Dataset entries:
★ ★ ★ ★
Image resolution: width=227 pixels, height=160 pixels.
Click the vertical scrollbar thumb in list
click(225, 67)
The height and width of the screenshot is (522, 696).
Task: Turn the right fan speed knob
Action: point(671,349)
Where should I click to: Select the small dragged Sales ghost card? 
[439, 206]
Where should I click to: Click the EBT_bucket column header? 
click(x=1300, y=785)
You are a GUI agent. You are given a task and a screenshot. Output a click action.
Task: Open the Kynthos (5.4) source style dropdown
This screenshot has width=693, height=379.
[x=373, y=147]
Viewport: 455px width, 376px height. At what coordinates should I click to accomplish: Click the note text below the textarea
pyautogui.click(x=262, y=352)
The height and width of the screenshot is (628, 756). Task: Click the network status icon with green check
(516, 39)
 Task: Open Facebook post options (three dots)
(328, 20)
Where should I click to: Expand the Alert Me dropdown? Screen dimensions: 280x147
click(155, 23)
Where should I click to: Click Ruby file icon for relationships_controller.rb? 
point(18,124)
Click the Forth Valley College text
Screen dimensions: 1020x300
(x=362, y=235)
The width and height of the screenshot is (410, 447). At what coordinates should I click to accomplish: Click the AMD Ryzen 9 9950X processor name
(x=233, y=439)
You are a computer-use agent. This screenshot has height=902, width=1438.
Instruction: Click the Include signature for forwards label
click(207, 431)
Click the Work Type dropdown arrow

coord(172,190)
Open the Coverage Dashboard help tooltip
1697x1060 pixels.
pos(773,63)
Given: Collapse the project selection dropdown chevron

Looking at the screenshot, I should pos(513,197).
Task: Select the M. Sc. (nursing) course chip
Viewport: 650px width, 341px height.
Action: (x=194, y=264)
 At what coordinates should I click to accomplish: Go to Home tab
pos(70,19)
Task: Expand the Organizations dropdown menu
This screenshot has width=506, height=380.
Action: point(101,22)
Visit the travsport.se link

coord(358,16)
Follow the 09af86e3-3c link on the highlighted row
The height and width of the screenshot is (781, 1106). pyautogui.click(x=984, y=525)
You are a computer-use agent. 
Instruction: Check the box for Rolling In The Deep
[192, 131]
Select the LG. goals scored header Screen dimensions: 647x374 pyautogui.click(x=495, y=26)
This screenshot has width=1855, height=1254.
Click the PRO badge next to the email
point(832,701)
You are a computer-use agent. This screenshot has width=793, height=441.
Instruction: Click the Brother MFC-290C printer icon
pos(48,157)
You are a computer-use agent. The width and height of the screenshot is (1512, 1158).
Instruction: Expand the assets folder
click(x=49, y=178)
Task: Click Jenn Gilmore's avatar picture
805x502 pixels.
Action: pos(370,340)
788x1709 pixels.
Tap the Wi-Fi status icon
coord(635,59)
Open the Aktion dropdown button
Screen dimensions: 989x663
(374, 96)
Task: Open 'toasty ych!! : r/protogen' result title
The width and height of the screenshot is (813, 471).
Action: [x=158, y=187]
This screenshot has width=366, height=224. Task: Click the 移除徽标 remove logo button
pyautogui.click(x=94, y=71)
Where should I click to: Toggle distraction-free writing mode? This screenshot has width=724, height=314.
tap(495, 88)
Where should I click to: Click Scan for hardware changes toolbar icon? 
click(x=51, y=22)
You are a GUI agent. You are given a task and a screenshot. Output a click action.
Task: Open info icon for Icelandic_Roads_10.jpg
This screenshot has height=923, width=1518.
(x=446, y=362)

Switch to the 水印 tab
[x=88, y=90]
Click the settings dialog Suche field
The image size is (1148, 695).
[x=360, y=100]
★ ★ ★ ★
:: Exercise objective ::
Render all of the entries above as a Markdown table with the columns "Row" and "Line." Put each non-blank line in its own row with a running number.

:: Answer to this exercise ::
| Row | Line |
|---|---|
| 1 | Image resolution: width=227 pixels, height=160 pixels. |
| 2 | Click the vertical scrollbar thumb in list |
| 3 | click(225, 67) |
| 4 | The height and width of the screenshot is (522, 696). |
| 5 | Task: Turn the right fan speed knob |
| 6 | Action: point(671,349) |
| 7 | Where should I click to: Select the small dragged Sales ghost card?  |
| 8 | [439, 206] |
| 9 | Where should I click to: Click the EBT_bucket column header?  |
| 10 | click(x=1300, y=785) |
| 11 | You are a GUI agent. You are given a task and a screenshot. Output a click action. |
| 12 | Task: Open the Kynthos (5.4) source style dropdown |
| 13 | This screenshot has width=693, height=379. |
| 14 | [x=373, y=147] |
| 15 | Viewport: 455px width, 376px height. At what coordinates should I click to accomplish: Click the note text below the textarea |
| 16 | pyautogui.click(x=262, y=352) |
| 17 | The height and width of the screenshot is (628, 756). Task: Click the network status icon with green check |
| 18 | (516, 39) |
| 19 |  Task: Open Facebook post options (three dots) |
| 20 | (328, 20) |
| 21 | Where should I click to: Expand the Alert Me dropdown? Screen dimensions: 280x147 |
| 22 | click(155, 23) |
| 23 | Where should I click to: Click Ruby file icon for relationships_controller.rb?  |
| 24 | point(18,124) |
| 25 | Click the Forth Valley College text |
| 26 | Screen dimensions: 1020x300 |
| 27 | (x=362, y=235) |
| 28 | The width and height of the screenshot is (410, 447). At what coordinates should I click to accomplish: Click the AMD Ryzen 9 9950X processor name |
| 29 | (x=233, y=439) |
| 30 | You are a computer-use agent. This screenshot has height=902, width=1438. |
| 31 | Instruction: Click the Include signature for forwards label |
| 32 | click(207, 431) |
| 33 | Click the Work Type dropdown arrow |
| 34 | coord(172,190) |
| 35 | Open the Coverage Dashboard help tooltip |
| 36 | 1697x1060 pixels. |
| 37 | pos(773,63) |
| 38 | Given: Collapse the project selection dropdown chevron |
| 39 | Looking at the screenshot, I should pos(513,197). |
| 40 | Task: Select the M. Sc. (nursing) course chip |
| 41 | Viewport: 650px width, 341px height. |
| 42 | Action: (x=194, y=264) |
| 43 |  At what coordinates should I click to accomplish: Go to Home tab |
| 44 | pos(70,19) |
| 45 | Task: Expand the Organizations dropdown menu |
| 46 | This screenshot has width=506, height=380. |
| 47 | Action: point(101,22) |
| 48 | Visit the travsport.se link |
| 49 | coord(358,16) |
| 50 | Follow the 09af86e3-3c link on the highlighted row |
| 51 | The height and width of the screenshot is (781, 1106). pyautogui.click(x=984, y=525) |
| 52 | You are a computer-use agent.  |
| 53 | Instruction: Check the box for Rolling In The Deep |
| 54 | [192, 131] |
| 55 | Select the LG. goals scored header Screen dimensions: 647x374 pyautogui.click(x=495, y=26) |
| 56 | This screenshot has width=1855, height=1254. |
| 57 | Click the PRO badge next to the email |
| 58 | point(832,701) |
| 59 | You are a computer-use agent. This screenshot has width=793, height=441. |
| 60 | Instruction: Click the Brother MFC-290C printer icon |
| 61 | pos(48,157) |
| 62 | You are a computer-use agent. The width and height of the screenshot is (1512, 1158). |
| 63 | Instruction: Expand the assets folder |
| 64 | click(x=49, y=178) |
| 65 | Task: Click Jenn Gilmore's avatar picture |
| 66 | 805x502 pixels. |
| 67 | Action: pos(370,340) |
| 68 | 788x1709 pixels. |
| 69 | Tap the Wi-Fi status icon |
| 70 | coord(635,59) |
| 71 | Open the Aktion dropdown button |
| 72 | Screen dimensions: 989x663 |
| 73 | (374, 96) |
| 74 | Task: Open 'toasty ych!! : r/protogen' result title |
| 75 | The width and height of the screenshot is (813, 471). |
| 76 | Action: [x=158, y=187] |
| 77 | This screenshot has width=366, height=224. Task: Click the 移除徽标 remove logo button |
| 78 | pyautogui.click(x=94, y=71) |
| 79 | Where should I click to: Toggle distraction-free writing mode? This screenshot has width=724, height=314. |
| 80 | tap(495, 88) |
| 81 | Where should I click to: Click Scan for hardware changes toolbar icon?  |
| 82 | click(x=51, y=22) |
| 83 | You are a GUI agent. You are given a task and a screenshot. Output a click action. |
| 84 | Task: Open info icon for Icelandic_Roads_10.jpg |
| 85 | This screenshot has height=923, width=1518. |
| 86 | (x=446, y=362) |
| 87 | Switch to the 水印 tab |
| 88 | [x=88, y=90] |
| 89 | Click the settings dialog Suche field |
| 90 | The image size is (1148, 695). |
| 91 | [x=360, y=100] |